Today she is Adriana Vegas - wife and assistant to illusionist and magician Andre Vegas.
In her new career she's played a feisty-looking vampire, been "cut" in half and has enjoyed having her "fur-babies", three little dogs, two rabbits, a rooster and a dove perform on stage.
The former top ballet dancer couldn't be happier with how things have panned out since she decided to swap her pointe shoes in for magic tricks.
"I miss my friends, but no I don't miss it [the ballet world]... I am happy where I am now."
Looking back on her ballet career Vegas, 32, said there were no regrets - she had been lucky to live a dream she'd had since she was 5.
"I had a fantastic time and even with all the ups and downs and everything, I wouldn't change it for the world."
She recalled repeatedly watching a video of Kiwi dancer Sherilyn Kennedy and Carl Meyers dance in Swan Lake, which she credits for her early dance aspirations.
"I'm so stoked to say I achieved my dream... and I have been able to do that with such a great company."
Vegas had been a dancer with the RNZB for almost 11 years when she left in September 2015.
She first joined its ranks as one of the New Zealand School of Dance's top graduates and recipient of the prestigious Todd Scholarship in 2005.

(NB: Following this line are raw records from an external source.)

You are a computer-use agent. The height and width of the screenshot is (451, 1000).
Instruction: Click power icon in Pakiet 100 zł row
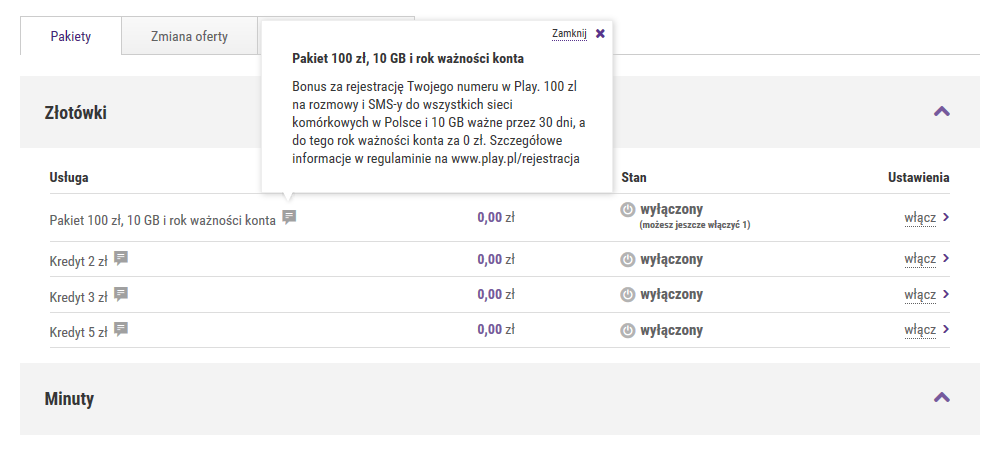(628, 210)
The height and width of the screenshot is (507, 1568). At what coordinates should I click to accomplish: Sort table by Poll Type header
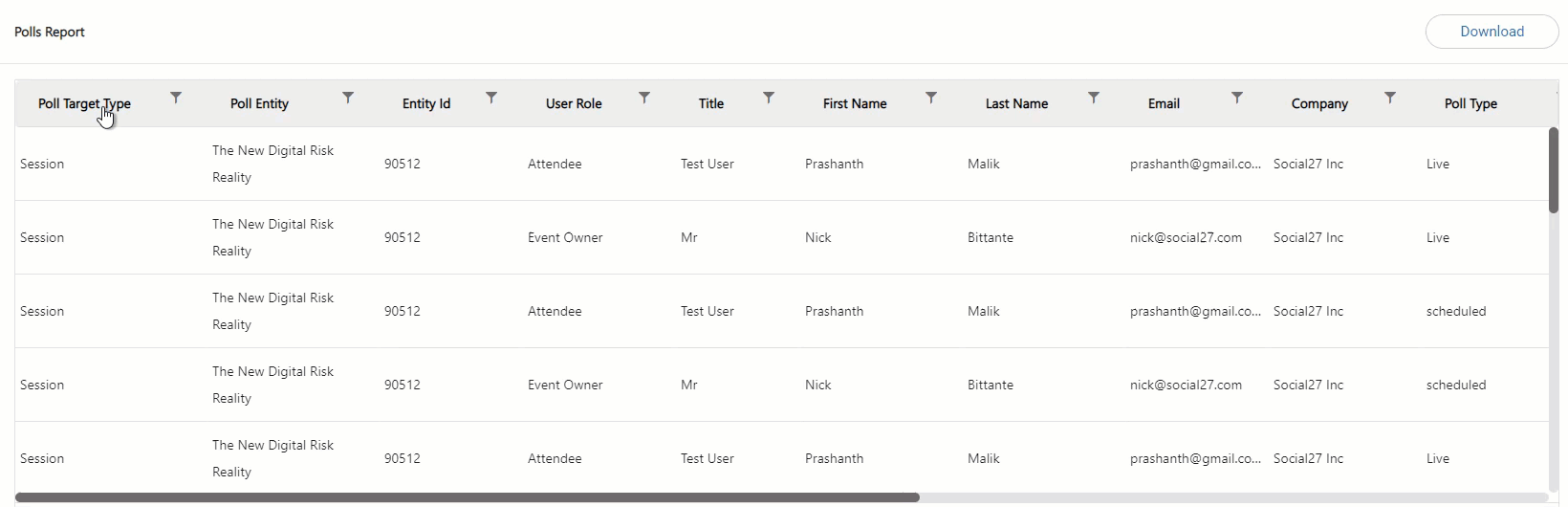[1470, 103]
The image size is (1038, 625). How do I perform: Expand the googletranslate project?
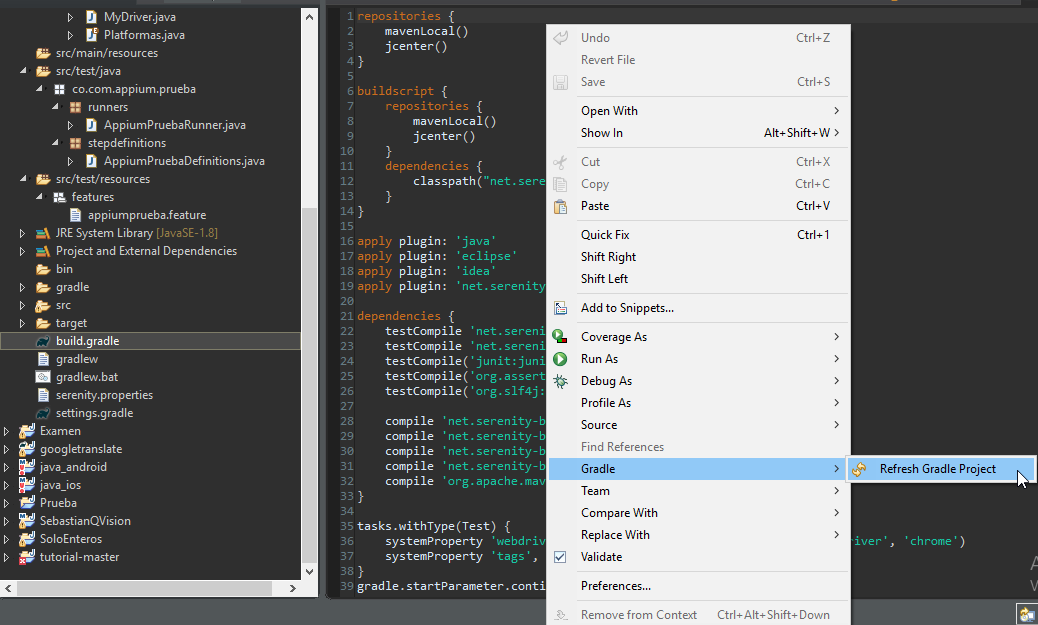7,449
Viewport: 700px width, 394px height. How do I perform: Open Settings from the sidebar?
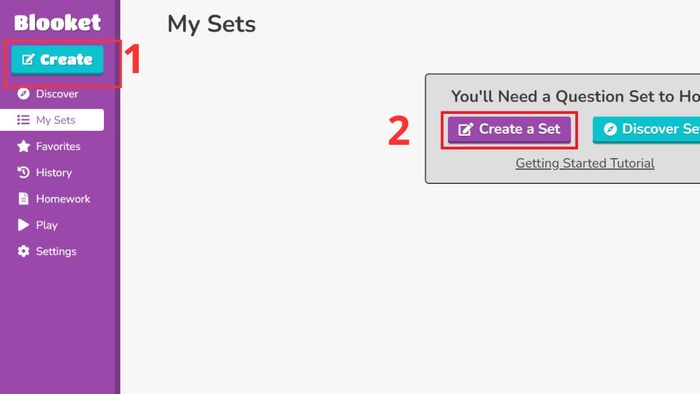pos(52,251)
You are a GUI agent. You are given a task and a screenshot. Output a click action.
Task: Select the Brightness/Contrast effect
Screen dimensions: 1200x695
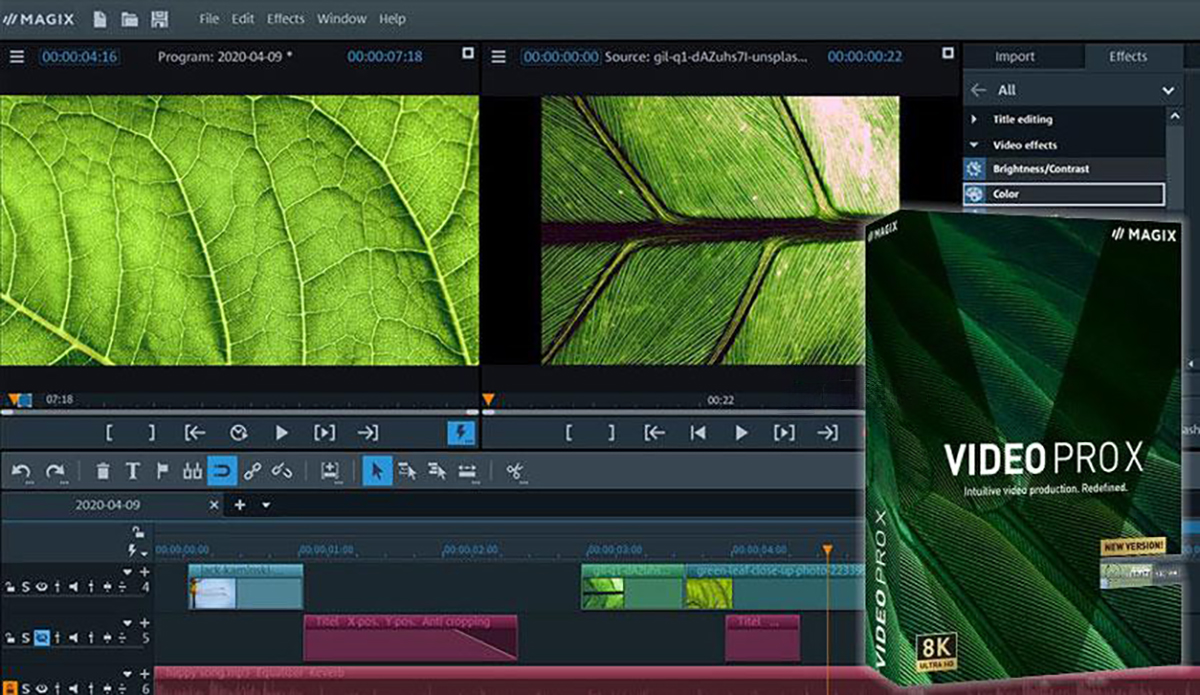click(1040, 169)
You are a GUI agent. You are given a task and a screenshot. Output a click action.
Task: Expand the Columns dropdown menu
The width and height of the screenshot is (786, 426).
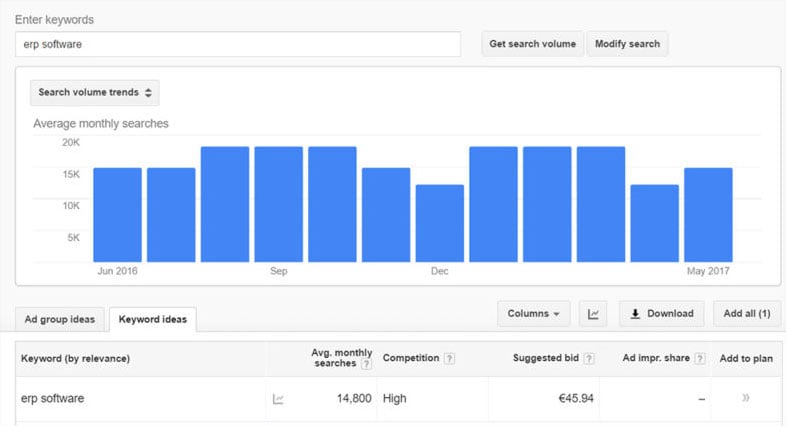534,314
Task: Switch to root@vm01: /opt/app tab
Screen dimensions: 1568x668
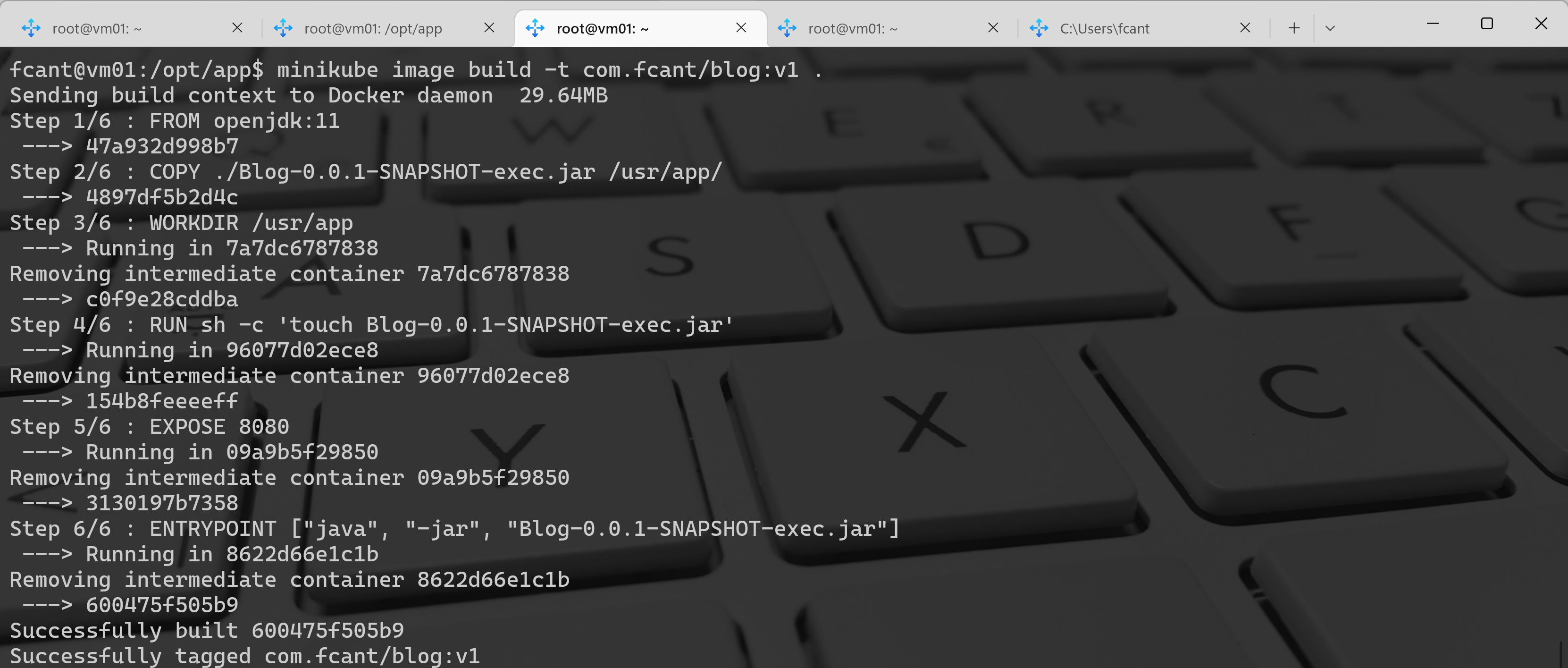Action: tap(372, 29)
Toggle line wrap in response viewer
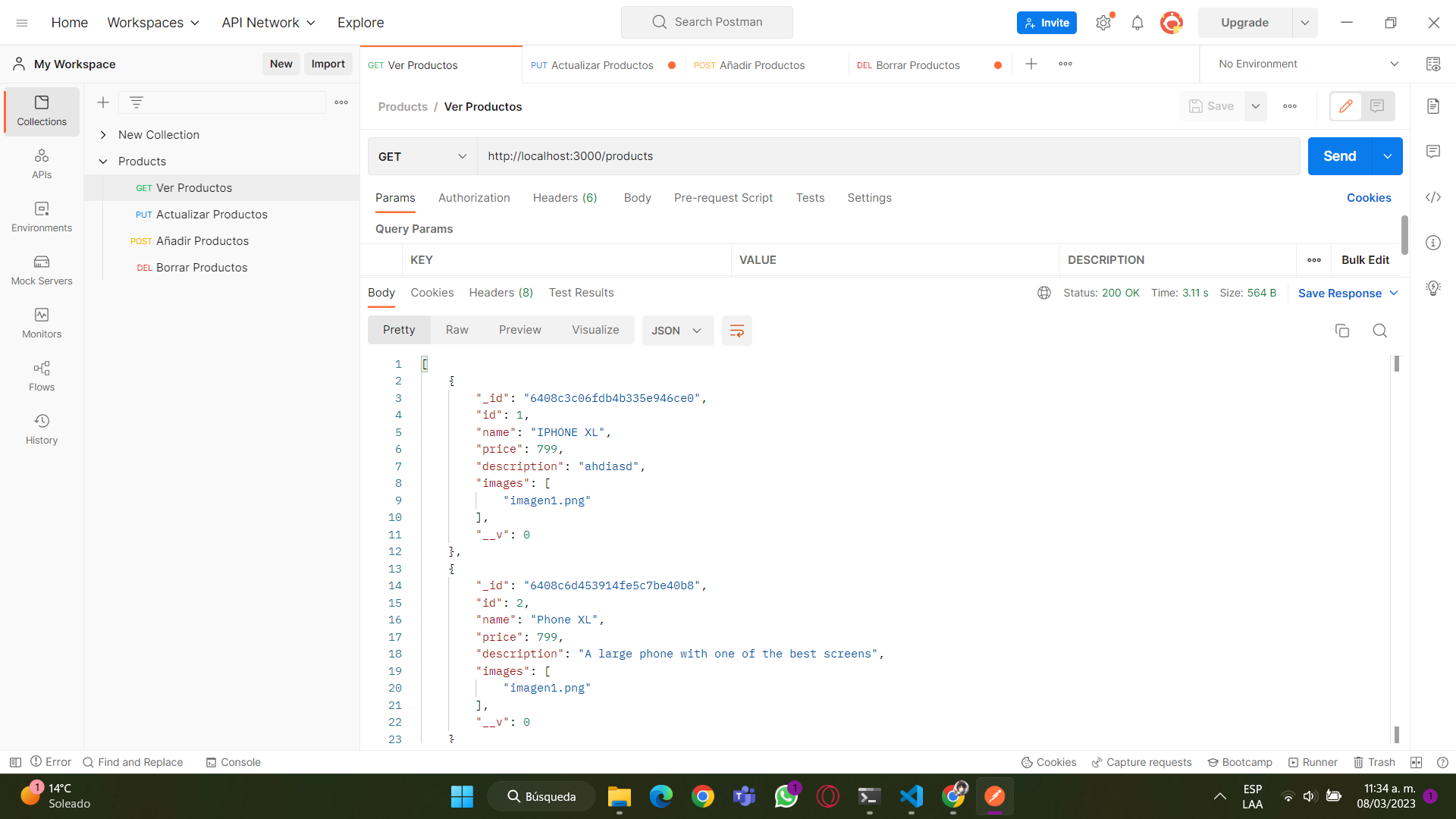The image size is (1456, 819). pyautogui.click(x=736, y=331)
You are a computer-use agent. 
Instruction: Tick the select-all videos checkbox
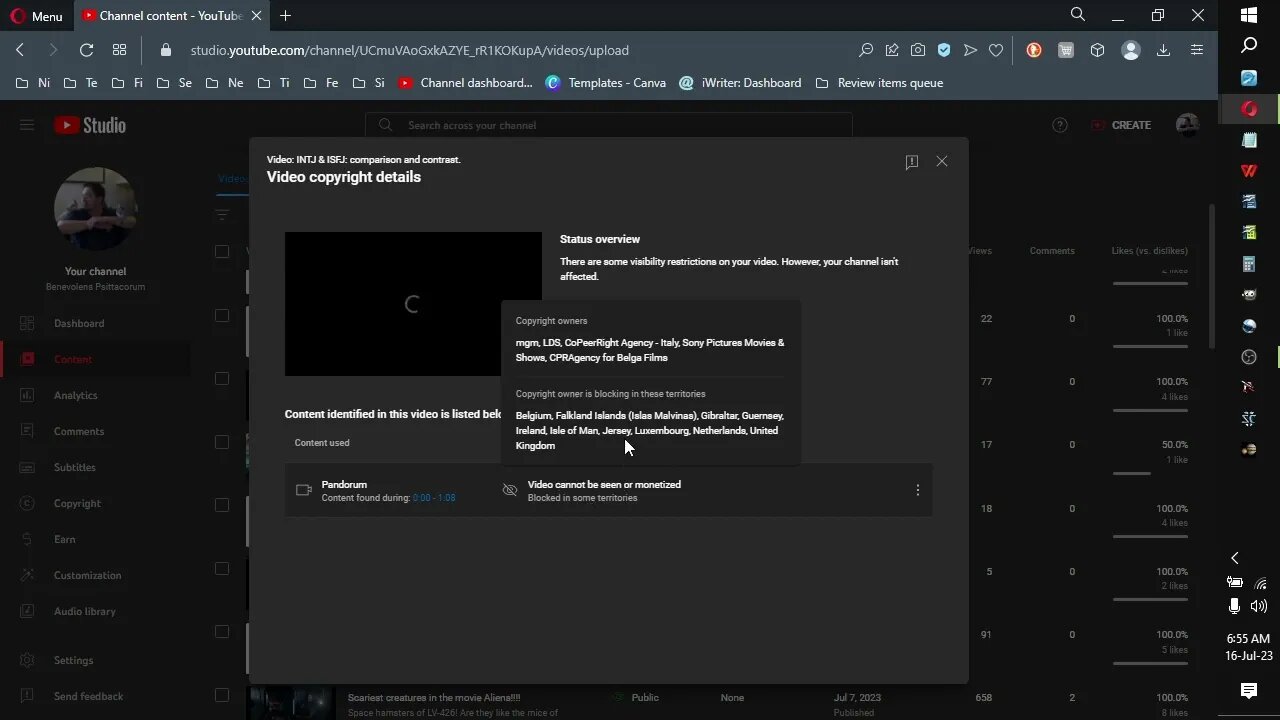[x=222, y=251]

Her career took her all over the world to Italy, America and China.
Some career highlights included playing Lucy Westenra in the ballet Dracula, the little stepsister in Cinderella, and the principal role of Kitri in Don Quixote.
But over time the physical demands of rigorous rehearsals, eight to nine hours a day, five or six days a week, followed by intensive performance seasons, took a toll.
First came the ruptured ACL, which led to a nine-month hiatus from doing what she loved.
"When you are performing your passion and you are there watching all your friends dancing, to have to step back and work on getting stronger it's really quite difficult."
Months later Vegas was back dancing - but said the mental hurdles proved tough.
"I kept thinking it might happen again, I needed to keep the strength up. It was definitely a challenge to keep going, but I stuck at it for a few years."
Eventually Vegas felt it was time to go and left after a final performance as a fairy in A Midsummer Night's Dream.
"I had had my highlights."
When she left the ballet world Vegas had no plan.
"I took a few months off, just had a break from everything, but I had no idea what I was going to do. Maybe work in a coffee shop?"
She spent some time catching up with family before she picked up the phone to call her magician friend, Andre Vegas, to see if he needed an assistant.
He did - and so her new career flourished and she found her own happily-ever-after, falling in love and then marrying the magician in June last year in a ceremony at Auckland's Langham Hotel.